# SUPPLIED DATA start
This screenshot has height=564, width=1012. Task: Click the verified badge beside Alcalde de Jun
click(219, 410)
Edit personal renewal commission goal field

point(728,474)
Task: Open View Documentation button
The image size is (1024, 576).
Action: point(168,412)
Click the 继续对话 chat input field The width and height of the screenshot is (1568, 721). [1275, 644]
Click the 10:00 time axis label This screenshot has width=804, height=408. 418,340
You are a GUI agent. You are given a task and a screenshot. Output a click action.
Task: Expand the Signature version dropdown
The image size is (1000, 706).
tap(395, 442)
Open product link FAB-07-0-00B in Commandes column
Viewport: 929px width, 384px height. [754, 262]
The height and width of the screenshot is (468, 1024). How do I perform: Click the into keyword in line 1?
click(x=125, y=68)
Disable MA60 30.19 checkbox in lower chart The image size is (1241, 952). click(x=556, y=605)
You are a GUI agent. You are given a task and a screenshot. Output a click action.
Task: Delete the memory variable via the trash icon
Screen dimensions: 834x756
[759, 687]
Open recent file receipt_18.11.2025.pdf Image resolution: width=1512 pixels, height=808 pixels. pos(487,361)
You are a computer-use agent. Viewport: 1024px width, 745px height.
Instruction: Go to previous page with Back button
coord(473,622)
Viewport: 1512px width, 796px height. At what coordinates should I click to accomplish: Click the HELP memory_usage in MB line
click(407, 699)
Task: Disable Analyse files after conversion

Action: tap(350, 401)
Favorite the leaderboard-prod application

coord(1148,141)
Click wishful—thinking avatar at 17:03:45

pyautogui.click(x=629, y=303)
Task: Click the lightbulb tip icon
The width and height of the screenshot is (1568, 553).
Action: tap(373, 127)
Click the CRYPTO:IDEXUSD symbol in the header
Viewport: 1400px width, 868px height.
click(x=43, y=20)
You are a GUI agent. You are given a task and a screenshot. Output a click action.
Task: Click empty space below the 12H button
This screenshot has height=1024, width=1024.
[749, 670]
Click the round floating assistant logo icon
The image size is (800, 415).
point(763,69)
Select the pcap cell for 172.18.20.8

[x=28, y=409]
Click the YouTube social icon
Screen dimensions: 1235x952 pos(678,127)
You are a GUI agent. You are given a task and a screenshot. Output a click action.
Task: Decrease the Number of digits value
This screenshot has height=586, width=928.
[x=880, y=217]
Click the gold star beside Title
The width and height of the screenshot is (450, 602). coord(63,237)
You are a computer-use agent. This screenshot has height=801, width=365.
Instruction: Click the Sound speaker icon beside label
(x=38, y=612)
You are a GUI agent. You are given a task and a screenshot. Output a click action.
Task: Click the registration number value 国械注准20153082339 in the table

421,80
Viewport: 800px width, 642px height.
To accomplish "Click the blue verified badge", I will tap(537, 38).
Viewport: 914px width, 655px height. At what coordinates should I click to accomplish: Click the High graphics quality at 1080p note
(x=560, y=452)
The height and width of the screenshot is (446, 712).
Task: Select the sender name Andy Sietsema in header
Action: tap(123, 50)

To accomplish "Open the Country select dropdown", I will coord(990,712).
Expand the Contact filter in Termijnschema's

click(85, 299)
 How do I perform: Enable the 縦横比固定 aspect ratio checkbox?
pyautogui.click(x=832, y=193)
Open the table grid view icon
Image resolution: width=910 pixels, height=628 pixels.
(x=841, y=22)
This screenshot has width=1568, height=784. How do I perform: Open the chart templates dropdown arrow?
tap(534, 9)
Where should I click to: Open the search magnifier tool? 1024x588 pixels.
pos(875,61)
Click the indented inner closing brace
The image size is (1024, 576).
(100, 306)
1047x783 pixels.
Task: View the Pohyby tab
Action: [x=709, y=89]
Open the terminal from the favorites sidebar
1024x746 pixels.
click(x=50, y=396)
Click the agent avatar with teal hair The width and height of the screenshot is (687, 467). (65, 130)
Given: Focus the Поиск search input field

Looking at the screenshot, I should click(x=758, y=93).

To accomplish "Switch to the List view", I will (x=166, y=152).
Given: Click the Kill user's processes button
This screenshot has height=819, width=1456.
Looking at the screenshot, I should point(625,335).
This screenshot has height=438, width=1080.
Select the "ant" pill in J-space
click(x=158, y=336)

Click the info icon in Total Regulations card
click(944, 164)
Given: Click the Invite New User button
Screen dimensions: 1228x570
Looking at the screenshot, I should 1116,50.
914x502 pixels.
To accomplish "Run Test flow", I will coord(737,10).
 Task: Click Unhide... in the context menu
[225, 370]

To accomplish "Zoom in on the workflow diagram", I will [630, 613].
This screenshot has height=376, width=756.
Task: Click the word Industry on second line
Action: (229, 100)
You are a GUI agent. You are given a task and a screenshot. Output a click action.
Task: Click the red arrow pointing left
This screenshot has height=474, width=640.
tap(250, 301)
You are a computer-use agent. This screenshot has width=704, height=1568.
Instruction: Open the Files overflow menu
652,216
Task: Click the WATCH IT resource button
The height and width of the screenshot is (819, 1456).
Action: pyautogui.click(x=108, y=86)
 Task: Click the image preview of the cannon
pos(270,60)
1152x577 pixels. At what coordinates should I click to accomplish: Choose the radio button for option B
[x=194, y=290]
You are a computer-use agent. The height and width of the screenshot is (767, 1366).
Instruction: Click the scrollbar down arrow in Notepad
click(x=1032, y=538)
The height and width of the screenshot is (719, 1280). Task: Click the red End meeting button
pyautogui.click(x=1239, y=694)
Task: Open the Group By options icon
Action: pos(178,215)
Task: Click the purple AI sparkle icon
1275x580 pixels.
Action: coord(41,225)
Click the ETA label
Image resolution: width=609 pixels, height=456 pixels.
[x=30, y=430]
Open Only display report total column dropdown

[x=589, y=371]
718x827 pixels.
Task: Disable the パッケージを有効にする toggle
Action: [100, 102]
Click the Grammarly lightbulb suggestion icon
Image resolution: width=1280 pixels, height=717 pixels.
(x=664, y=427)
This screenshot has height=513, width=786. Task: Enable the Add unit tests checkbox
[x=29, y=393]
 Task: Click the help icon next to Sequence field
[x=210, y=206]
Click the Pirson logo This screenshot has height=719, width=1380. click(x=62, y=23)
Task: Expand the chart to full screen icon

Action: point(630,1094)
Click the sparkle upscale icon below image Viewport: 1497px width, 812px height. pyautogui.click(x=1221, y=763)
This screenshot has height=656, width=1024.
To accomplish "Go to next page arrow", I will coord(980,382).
# SUPPLIED DATA end
Return each of the lines above verbatim, covering all of the rows.

This screenshot has height=564, width=1012. Task: Click the verified badge beside Alcalde de Jun
click(219, 410)
Edit personal renewal commission goal field

point(728,474)
Task: Open View Documentation button
The image size is (1024, 576).
Action: point(168,412)
Click the 继续对话 chat input field The width and height of the screenshot is (1568, 721). [1275, 644]
Click the 10:00 time axis label This screenshot has width=804, height=408. 418,340
You are a GUI agent. You are given a task and a screenshot. Output a click action.
Task: Expand the Signature version dropdown
The image size is (1000, 706).
tap(395, 442)
Open product link FAB-07-0-00B in Commandes column
Viewport: 929px width, 384px height. [754, 262]
The height and width of the screenshot is (468, 1024). How do I perform: Click the into keyword in line 1?
click(x=125, y=68)
Disable MA60 30.19 checkbox in lower chart The image size is (1241, 952). click(x=556, y=605)
You are a GUI agent. You are given a task and a screenshot. Output a click action.
Task: Delete the memory variable via the trash icon
Screen dimensions: 834x756
[759, 687]
Open recent file receipt_18.11.2025.pdf Image resolution: width=1512 pixels, height=808 pixels. pos(487,361)
You are a computer-use agent. Viewport: 1024px width, 745px height.
Instruction: Go to previous page with Back button
coord(473,622)
Viewport: 1512px width, 796px height. At what coordinates should I click to accomplish: Click the HELP memory_usage in MB line
click(407, 699)
Task: Disable Analyse files after conversion

Action: tap(350, 401)
Favorite the leaderboard-prod application

coord(1148,141)
Click wishful—thinking avatar at 17:03:45

pyautogui.click(x=629, y=303)
Task: Click the lightbulb tip icon
The width and height of the screenshot is (1568, 553).
Action: tap(373, 127)
Click the CRYPTO:IDEXUSD symbol in the header
Viewport: 1400px width, 868px height.
click(x=43, y=20)
You are a GUI agent. You are given a task and a screenshot. Output a click action.
Task: Click empty space below the 12H button
This screenshot has height=1024, width=1024.
[749, 670]
Click the round floating assistant logo icon
The image size is (800, 415).
point(763,69)
Select the pcap cell for 172.18.20.8

[x=28, y=409]
Click the YouTube social icon
Screen dimensions: 1235x952 pos(678,127)
You are a GUI agent. You are given a task and a screenshot. Output a click action.
Task: Decrease the Number of digits value
This screenshot has height=586, width=928.
[x=880, y=217]
Click the gold star beside Title
The width and height of the screenshot is (450, 602). coord(63,237)
You are a computer-use agent. This screenshot has height=801, width=365.
Instruction: Click the Sound speaker icon beside label
(x=38, y=612)
You are a GUI agent. You are given a task and a screenshot. Output a click action.
Task: Click the registration number value 国械注准20153082339 in the table

421,80
Viewport: 800px width, 642px height.
To accomplish "Click the blue verified badge", I will tap(537, 38).
Viewport: 914px width, 655px height. At what coordinates should I click to accomplish: Click the High graphics quality at 1080p note
(x=560, y=452)
The height and width of the screenshot is (446, 712).
Task: Select the sender name Andy Sietsema in header
Action: tap(123, 50)

To accomplish "Open the Country select dropdown", I will coord(990,712).
Expand the Contact filter in Termijnschema's

click(85, 299)
 How do I perform: Enable the 縦横比固定 aspect ratio checkbox?
pyautogui.click(x=832, y=193)
Open the table grid view icon
Image resolution: width=910 pixels, height=628 pixels.
(x=841, y=22)
This screenshot has width=1568, height=784. How do I perform: Open the chart templates dropdown arrow?
tap(534, 9)
Where should I click to: Open the search magnifier tool? 1024x588 pixels.
pos(875,61)
Click the indented inner closing brace
The image size is (1024, 576).
(100, 306)
1047x783 pixels.
Task: View the Pohyby tab
Action: [x=709, y=89]
Open the terminal from the favorites sidebar
1024x746 pixels.
click(x=50, y=396)
Click the agent avatar with teal hair The width and height of the screenshot is (687, 467). (65, 130)
Given: Focus the Поиск search input field

Looking at the screenshot, I should click(x=758, y=93).

To accomplish "Switch to the List view", I will (x=166, y=152).
Given: Click the Kill user's processes button
This screenshot has height=819, width=1456.
Looking at the screenshot, I should point(625,335).
This screenshot has height=438, width=1080.
Select the "ant" pill in J-space
click(x=158, y=336)

Click the info icon in Total Regulations card
click(944, 164)
Given: Click the Invite New User button
Screen dimensions: 1228x570
Looking at the screenshot, I should 1116,50.
914x502 pixels.
To accomplish "Run Test flow", I will coord(737,10).
 Task: Click Unhide... in the context menu
[225, 370]

To accomplish "Zoom in on the workflow diagram", I will [630, 613].
This screenshot has height=376, width=756.
Task: Click the word Industry on second line
Action: (229, 100)
You are a GUI agent. You are given a task and a screenshot. Output a click action.
Task: Click the red arrow pointing left
This screenshot has height=474, width=640.
tap(250, 301)
You are a computer-use agent. This screenshot has width=704, height=1568.
Instruction: Open the Files overflow menu
652,216
Task: Click the WATCH IT resource button
The height and width of the screenshot is (819, 1456).
Action: pyautogui.click(x=108, y=86)
 Task: Click the image preview of the cannon
pos(270,60)
1152x577 pixels. At what coordinates should I click to accomplish: Choose the radio button for option B
[x=194, y=290]
You are a computer-use agent. The height and width of the screenshot is (767, 1366).
Instruction: Click the scrollbar down arrow in Notepad
click(x=1032, y=538)
The height and width of the screenshot is (719, 1280). Task: Click the red End meeting button
pyautogui.click(x=1239, y=694)
Task: Open the Group By options icon
Action: pos(178,215)
Task: Click the purple AI sparkle icon
1275x580 pixels.
Action: coord(41,225)
Click the ETA label
Image resolution: width=609 pixels, height=456 pixels.
[x=30, y=430]
Open Only display report total column dropdown

[x=589, y=371]
718x827 pixels.
Task: Disable the パッケージを有効にする toggle
Action: [100, 102]
Click the Grammarly lightbulb suggestion icon
Image resolution: width=1280 pixels, height=717 pixels.
(x=664, y=427)
This screenshot has height=513, width=786. Task: Enable the Add unit tests checkbox
[x=29, y=393]
 Task: Click the help icon next to Sequence field
[x=210, y=206]
Click the Pirson logo This screenshot has height=719, width=1380. click(x=62, y=23)
Task: Expand the chart to full screen icon

Action: point(630,1094)
Click the sparkle upscale icon below image Viewport: 1497px width, 812px height. pyautogui.click(x=1221, y=763)
This screenshot has height=656, width=1024.
To accomplish "Go to next page arrow", I will coord(980,382).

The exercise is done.